Enhanced understanding of systems biology coupled with unraveling the architectural secrets of molecules that combine to manifest life has opened vistas in medical sciences offering options to create new life forms, introduce tailored modifications in genetic codes, engineer designed effects in bio-systems to develop applications in the treatment of diseases, creation of newer bio-medial devices, test methods with the fond hope of improving the quality of life.
The unleashing of such science-based power and innovations obviously opens up options for commercial exploitation that would thrive on the wealth generated. It is clear that without appropriate commercial return, it would not be possible to fund the unending quest for knowledge thereby mounting enormous responsibility on society to ensure that the knowledge and wealth are responsibly used in the best interest of the environment and society.
The knowledge space is increasingly being fragmented into proprietary and non-proprietary domains based on structures provided by Intellectual Property Rights (IPR). The growing fear is whether this is leading to an enabling framework for fearless "knowledge sharing" to catalyse innovations, speedy value creation and wealth realization or is it leading the world into domains of "knowledge-blackholes" dominated by "knowledge haves" and "knowledge have-nots".
Progress in technology has far out paced developments in Intellectual Property Laws. The situation has got murkier as issues related to "experimental use exemptions" of patented technologies, "Conservation of Biodiversity" (CBD) and "Traditional Knowledge" (TK) and protection of "databases" begin to influence matters related to IPR. As competition becomes intense, sticky issues of copyright, design registration, trademarks, service marks, confidentiality, trade secrets, and privacy gain significance. An area of growing concern is the possible "shrinking of open accessible spaces" in the knowledge domain for fair societal use with conflicting needs of secrecy vs. openness.

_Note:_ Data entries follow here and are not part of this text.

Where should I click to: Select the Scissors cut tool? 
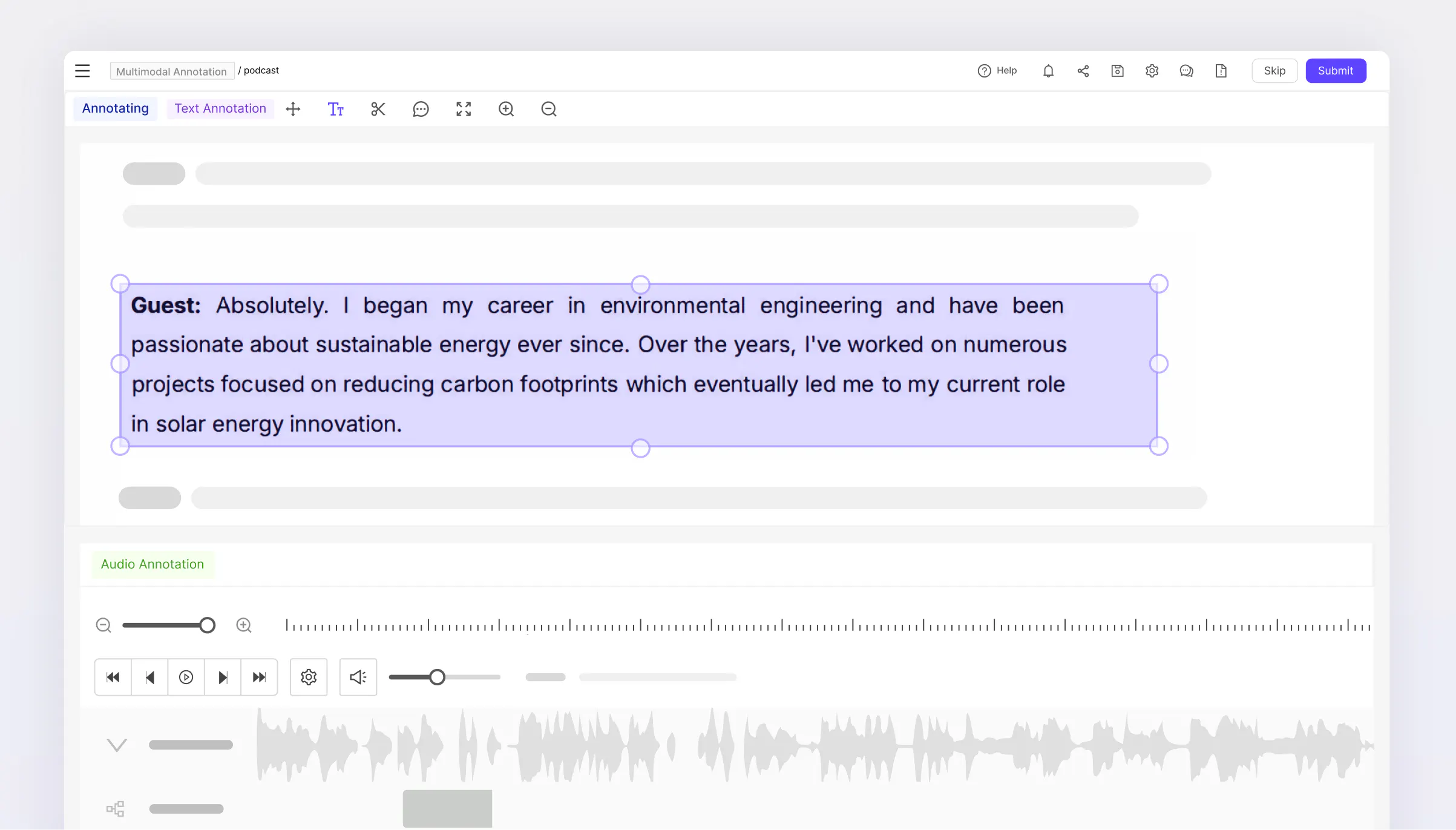(378, 109)
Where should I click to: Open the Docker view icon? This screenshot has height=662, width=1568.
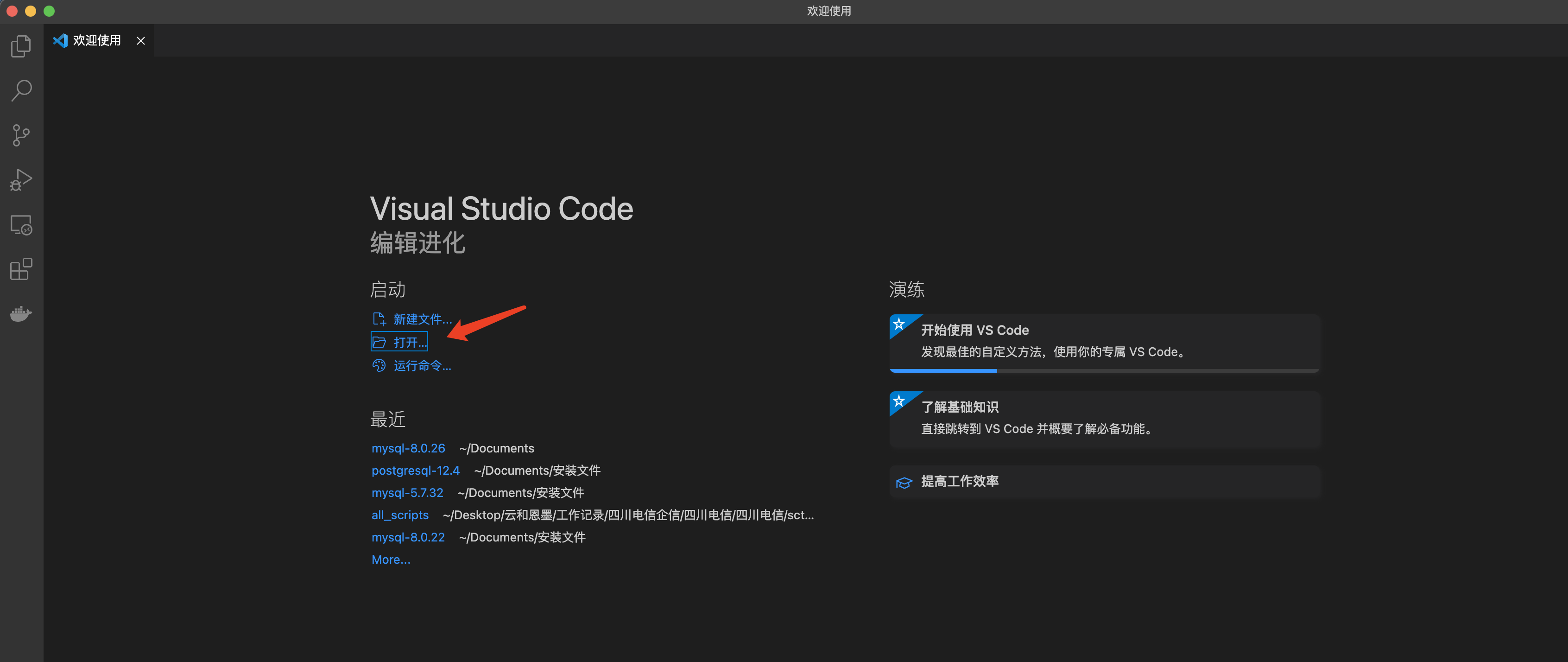point(21,314)
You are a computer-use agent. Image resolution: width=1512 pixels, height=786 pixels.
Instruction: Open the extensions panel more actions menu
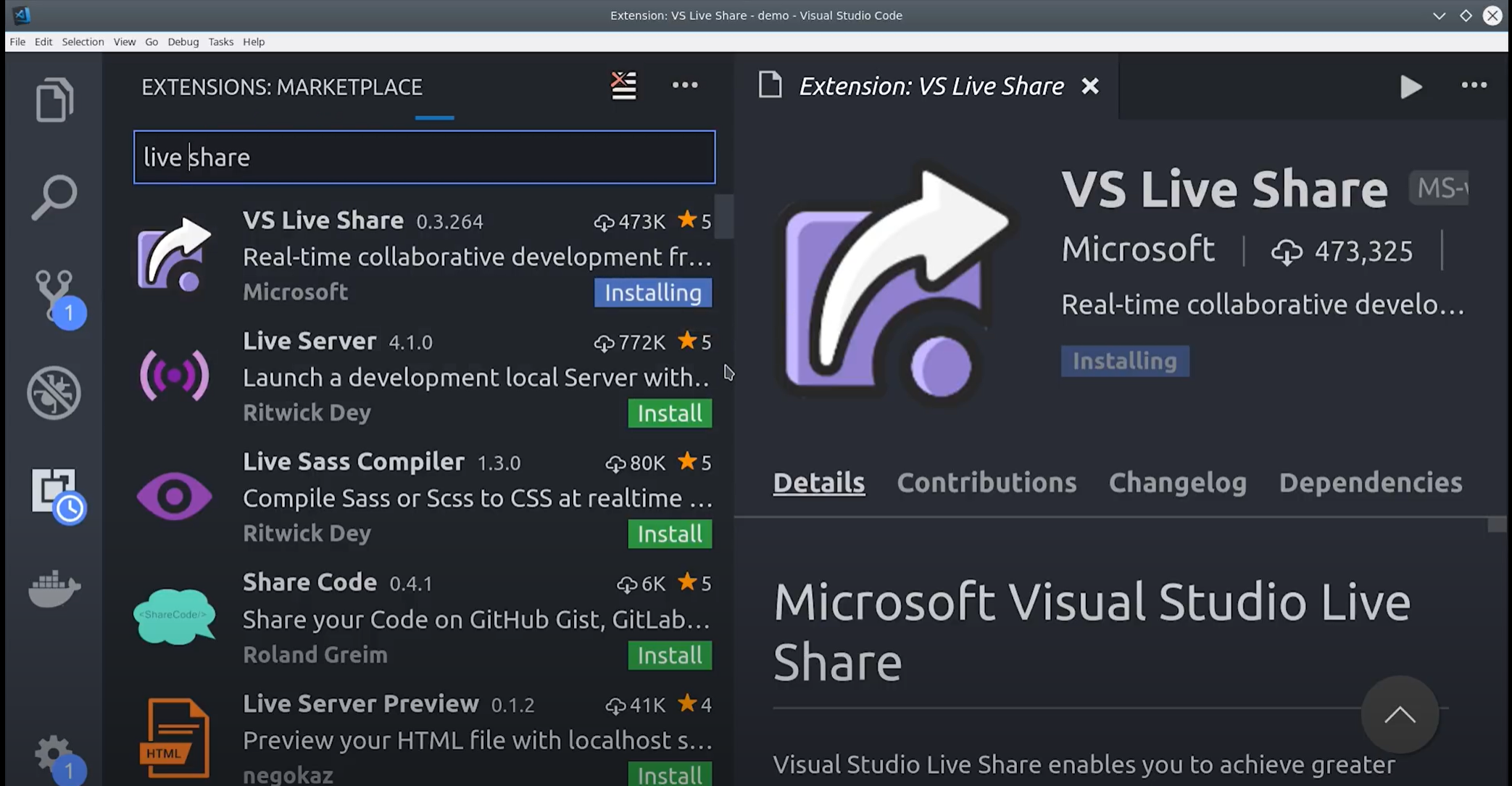click(x=684, y=86)
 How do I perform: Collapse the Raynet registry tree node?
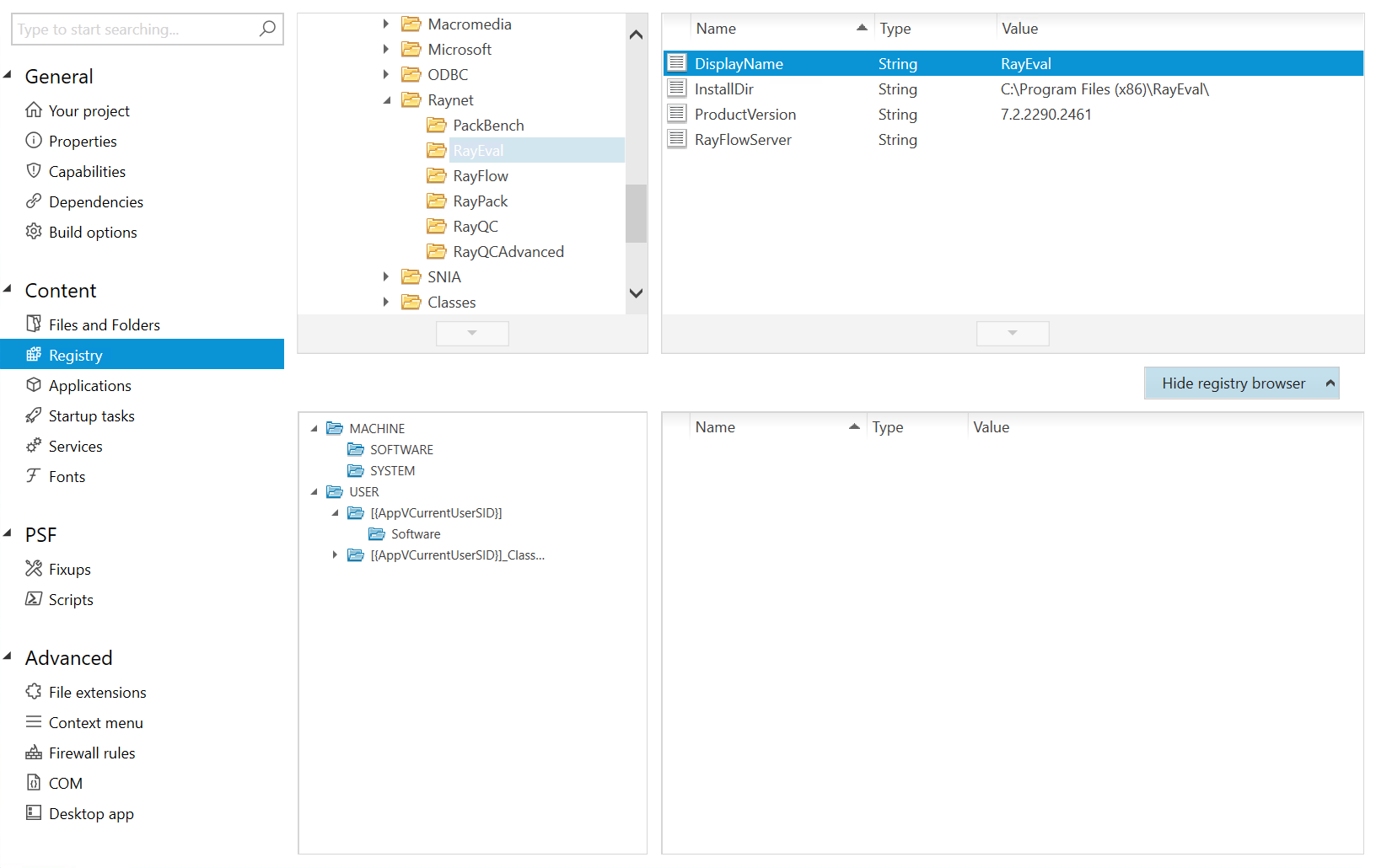coord(387,99)
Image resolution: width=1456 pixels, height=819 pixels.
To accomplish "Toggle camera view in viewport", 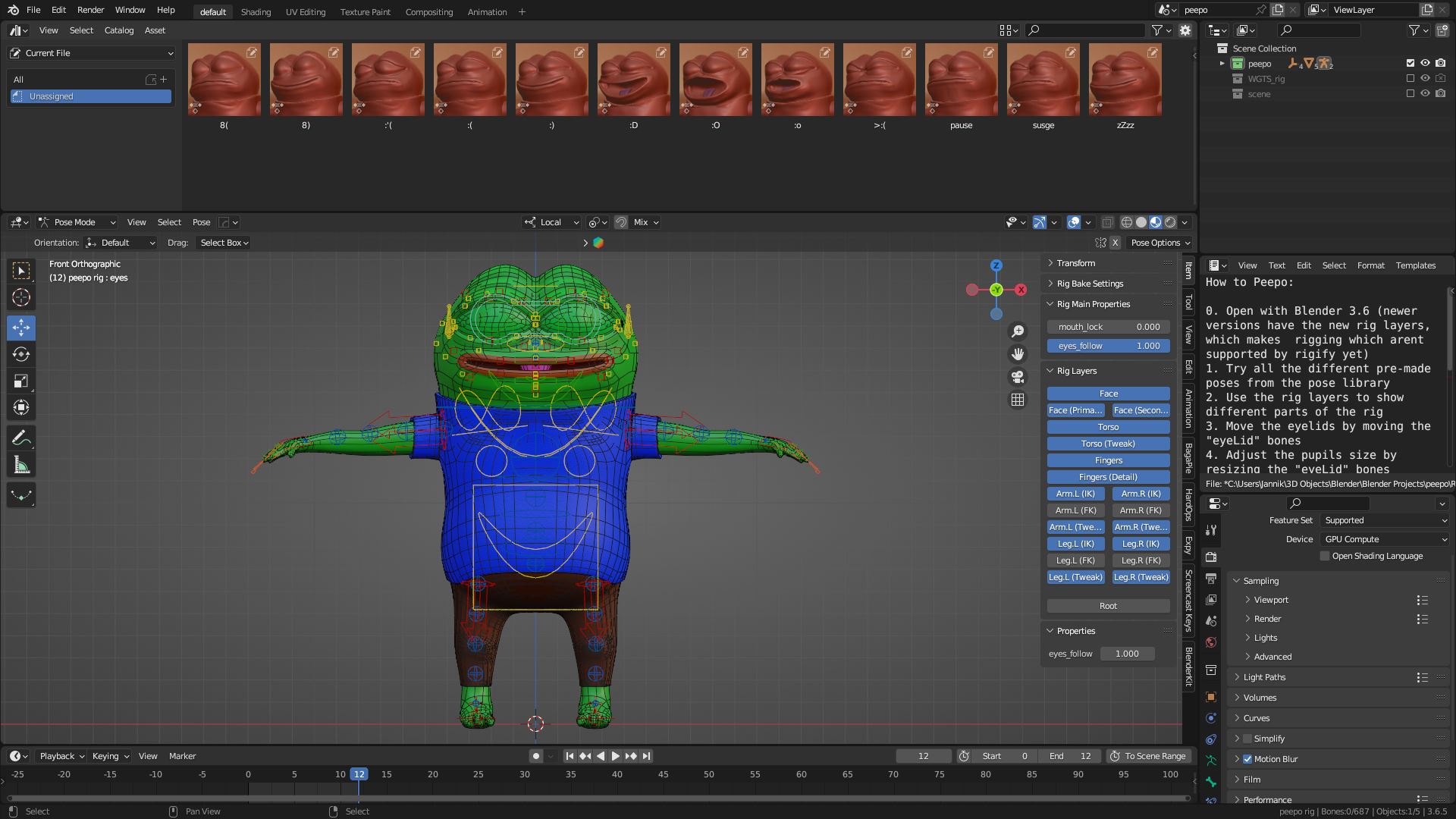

Society has come to terms with the changing contours of the knowledge space. Newer methods of working including contract research, sponsored collaborations, working in cross-functional and cross-border teams, industry-institutional joint projects, public-private partnerships, etc. are realities we have to reckon with. We therefore need to closely examine and influence the national and international policies and practices to guide our actions of today and the future, simultaneously ensuring symbiotic linkages of knowledge, creativity, vision, and action, with meaningful business practices integrated with fair distribution of benefits for the evolution of a sustainable and equitable society.